(Article):

12 CITYMAKERS Topics Between China and Germany

Published May 2018
Design: WU Yimeng

Two years ago, the program embarked on the “citymaker” concept putting “livability of cities” at its center of attention, as Katja Hellkötter and Dr. Eduard Kögel indicated in the introductory article to the program in 2016. The focus was on initiatives and citizens’ activities at the grassroots level as well as on entrepreneurs searching for a deeper meaning of life through their own practices, and in the process, changing the micro environment beyond the impact of architects and planners. Two years later, “social innovation complementary to technological innovation” is still the key concept, reinforced by interviews with a series of voices that emphasize the importance of culture, communication and community in the practice of city making. With the following reflection on twelve selected topics, we describe the most relevant key words. Some of the topics, such as participation, the collective, memory of the city and urban metabolism, are already CITYMAKERS China – Germany feature articles, while others must still be explored.

1. Place-making

We all agree that our built environment influences our view of life and daily practices, which implies that we need to examine how places that produce certain ways of lives are articulated. The term “place-making” does not define a place as a structure subordinated to society. Instead, it recognizes the “intrinsic logic of cities” (“Eigenlogik” by Martina Löw and Helmuth Berking, 2008), inviting us to study how places influence people’s daily practice in order to create places that make a positive impact on people’s lives. Some questions for CITYMAKERS China – Germany emerge: What are good examples of place-making in China and in Germany? How are these places articulated? Under which political, economic and social circumstances were the places born? What general knowledge must we acquire to learn how to place-make and adapt it to other circumstances?

(Given task):
Answer these questions about the article on CITYMAKERS topics:
1. Who is credited with the design?
2. Which four topics does the article say are already CITYMAKERS China – Germany feature articles?
3. To whom does the article attribute the term "Eigenlogik," and in what year?

(Extracted material):
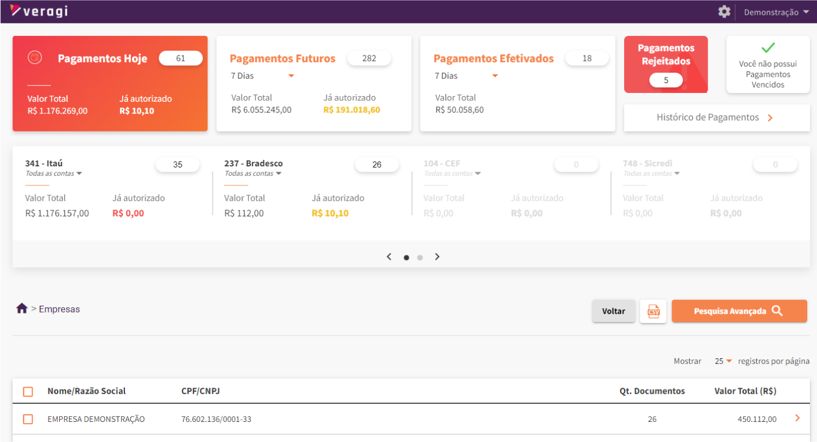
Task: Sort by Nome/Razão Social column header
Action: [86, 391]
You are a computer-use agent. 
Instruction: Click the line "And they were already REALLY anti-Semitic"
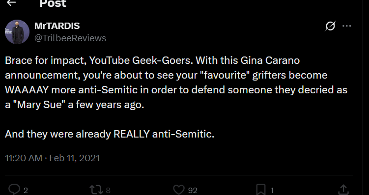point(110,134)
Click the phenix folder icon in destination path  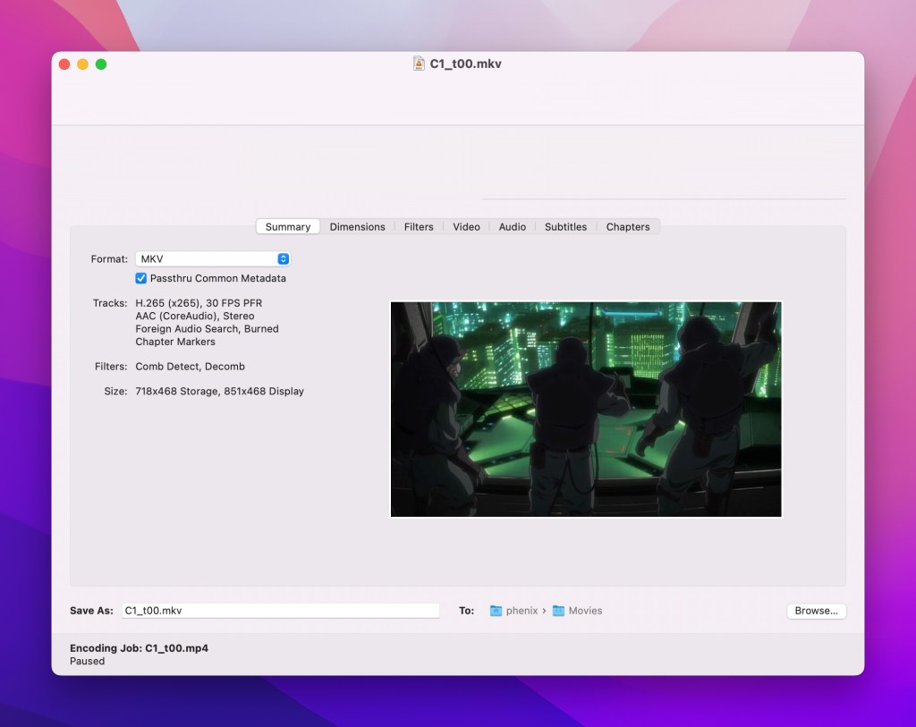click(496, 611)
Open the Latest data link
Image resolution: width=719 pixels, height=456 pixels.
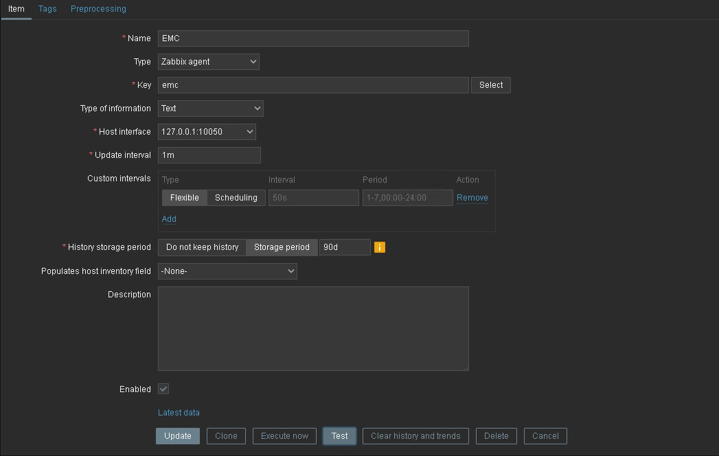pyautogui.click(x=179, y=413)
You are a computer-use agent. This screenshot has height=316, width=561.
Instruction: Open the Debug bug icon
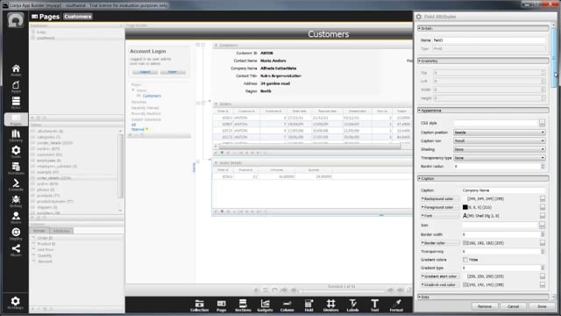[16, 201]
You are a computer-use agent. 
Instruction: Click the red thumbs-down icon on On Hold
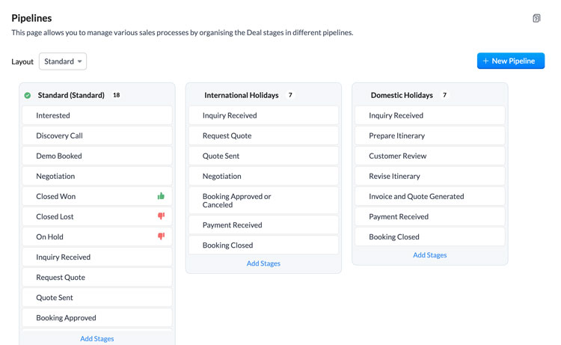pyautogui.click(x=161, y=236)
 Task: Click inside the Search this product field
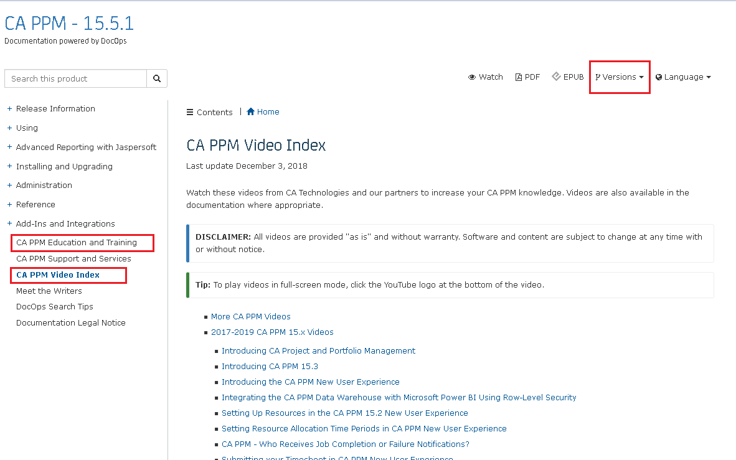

(Written solution):
1. WU Yimeng
2. Participation, the collective, memory of the city, and urban metabolism
3. Martina Löw and Helmuth Berking, 2008